Exercise directions: Change every "icon" in the rows below to "symbol" and leave everything else as it is. Write the rows out again without the pictures.

'''

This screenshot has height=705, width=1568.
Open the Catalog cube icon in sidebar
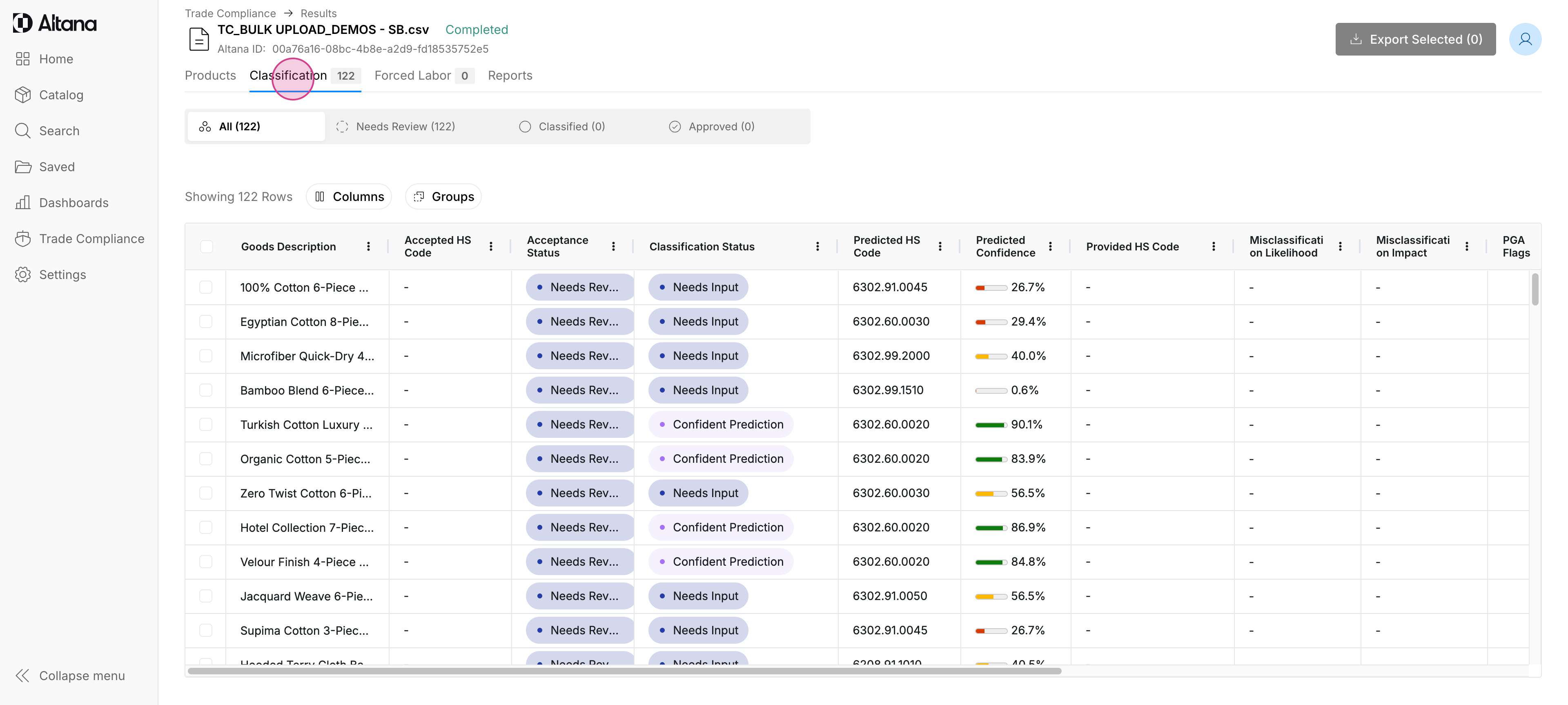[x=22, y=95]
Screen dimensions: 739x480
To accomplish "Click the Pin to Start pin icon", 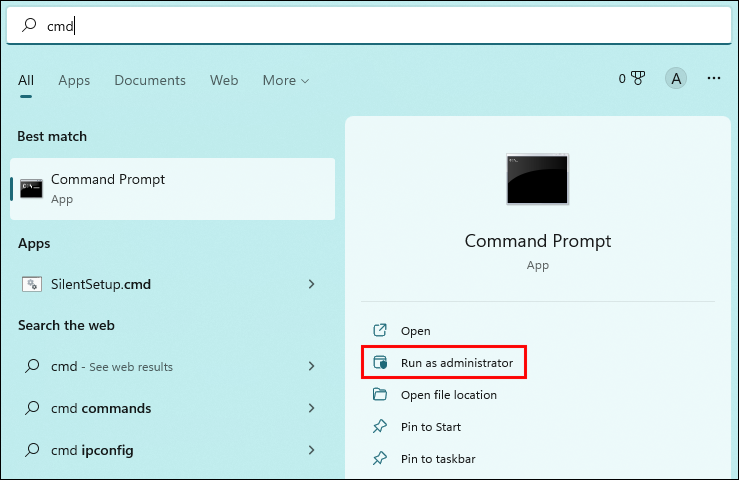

'''

Reply to the task:
This screenshot has height=705, width=1568.
Open the Catalog cube symbol in sidebar
[x=22, y=95]
Screen dimensions: 739x480
To accomplish "Click the Pin to Start pin symbol", 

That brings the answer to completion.